§ PROBLEM DETAILS:
Transcribe, exactly and in full, every line from the one including "You are a computer-use" to the end of the listing.

§ DATA FOR THE TASK:
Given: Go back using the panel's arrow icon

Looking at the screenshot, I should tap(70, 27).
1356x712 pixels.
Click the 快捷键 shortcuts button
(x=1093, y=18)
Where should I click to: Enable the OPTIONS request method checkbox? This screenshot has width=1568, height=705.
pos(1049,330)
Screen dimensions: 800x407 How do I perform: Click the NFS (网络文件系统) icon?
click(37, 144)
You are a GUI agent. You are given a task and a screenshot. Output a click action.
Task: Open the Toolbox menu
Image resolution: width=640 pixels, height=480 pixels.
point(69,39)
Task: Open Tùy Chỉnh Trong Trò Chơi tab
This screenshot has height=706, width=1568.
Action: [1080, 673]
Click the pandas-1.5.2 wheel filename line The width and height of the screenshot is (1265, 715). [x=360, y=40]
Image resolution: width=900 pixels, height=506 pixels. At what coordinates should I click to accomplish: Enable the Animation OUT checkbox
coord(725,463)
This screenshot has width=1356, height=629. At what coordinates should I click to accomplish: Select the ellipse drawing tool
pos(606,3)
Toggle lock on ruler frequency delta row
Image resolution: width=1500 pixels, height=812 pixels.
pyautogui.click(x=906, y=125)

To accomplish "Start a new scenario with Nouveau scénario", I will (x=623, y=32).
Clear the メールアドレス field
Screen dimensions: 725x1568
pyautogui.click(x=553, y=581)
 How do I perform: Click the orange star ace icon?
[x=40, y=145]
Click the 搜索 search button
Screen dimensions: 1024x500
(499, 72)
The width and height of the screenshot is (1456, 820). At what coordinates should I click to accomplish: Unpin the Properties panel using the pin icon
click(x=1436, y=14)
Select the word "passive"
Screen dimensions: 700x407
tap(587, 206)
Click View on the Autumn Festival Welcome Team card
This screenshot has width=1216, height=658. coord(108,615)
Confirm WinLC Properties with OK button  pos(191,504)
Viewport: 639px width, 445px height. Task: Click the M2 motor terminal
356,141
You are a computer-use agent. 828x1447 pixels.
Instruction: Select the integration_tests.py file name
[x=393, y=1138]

§ RESPONSE:
You are a computer-use agent. 828x1447 pixels.
Instruction: Select the integration_tests.py file name
[x=393, y=1138]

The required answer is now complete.